"Exploring Mars,” University of Arizona Press
Mars is hard. Getting there is hard, landing there is hard — and negotiating the corridors of power in Washington to fund a long-term exploration program is even harder.
In 1999, NASA lost two Mars-bound spacecraft; one due to a math error, the other because the spacecraft had not been properly tested. With the Mars program in tatters, Dan Golding, the agency’s administrator at the time, summoned a technical wizard and longtime space scientist, Scott Hubbard, to save it.
Over six months, “Mars czar” Hubbard and his crew designed an ambitious 10-year program to “follow the water,” search for past or present life, and prepare for an eventual mission to haul Mars rocks back to Earth.

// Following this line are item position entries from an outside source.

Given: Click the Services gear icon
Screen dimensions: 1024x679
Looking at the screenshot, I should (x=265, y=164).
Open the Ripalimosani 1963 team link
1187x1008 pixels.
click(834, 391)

The plan was a radical departure for NASA: Instead of one-off missions, the agency would launch a sustained campaign, flying spacecraft every two years when Earth and Mars were properly aligned. The plan alternated orbiters, to scout the planet, and landers, to scour its surface.

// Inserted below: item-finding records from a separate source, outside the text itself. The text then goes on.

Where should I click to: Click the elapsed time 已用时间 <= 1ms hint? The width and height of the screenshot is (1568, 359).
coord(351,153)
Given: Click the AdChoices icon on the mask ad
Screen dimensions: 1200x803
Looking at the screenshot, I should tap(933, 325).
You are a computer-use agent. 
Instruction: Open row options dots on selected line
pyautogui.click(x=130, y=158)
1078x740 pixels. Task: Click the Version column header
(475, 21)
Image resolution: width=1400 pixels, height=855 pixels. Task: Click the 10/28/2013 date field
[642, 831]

Hubbard called it the “ladder to Mars.” And it worked, with five successful missions. A sixth, the two-ton Curiosity rover, is now in transit for an August arrival.
The campaign revealed an unknown Mars where water once flowed — and still might — and ice lies buried near the poles, a place where conditions favorable for life likely existed for a billion years or more. While life on Mars has not been found, the string of discoveries has edged the needle closer and closer. And each mission took the public along for the ride, beaming every rock and crater onto the screens of space fans everywhere.
Hubbard’s new book, “Exploring Mars: Chronicles From a Decade of Discovery,” details NASA’s Mars renaissance as Hubbard organizes scientists, whips engineering teams into shape and gamely dives into policy battles with congressional staffers and White House budget-cutters.
By the end of 2000, after nearly a year of trying to launch the campaign, Hubbard writes, “I was beginning to feel like I had been sucked into a nightmare version of Risk or Stratego . . . where we moved cool game pieces around a board trying to feel powerful and grown up.” But Hubbard played this game expertly, securing sustained funding for the effort.
Now retired from NASA, Hubbard is working as a professor at Stanford University. With budget pressure squeezing the agency’s Mars plans once again — after an orbiter named Maven launches in 2013, no more missions are in the works — space fans who read “Exploring Mars” might just launch their own campaign: Maybe they can bring the first Mars czar back for a second tour of duty.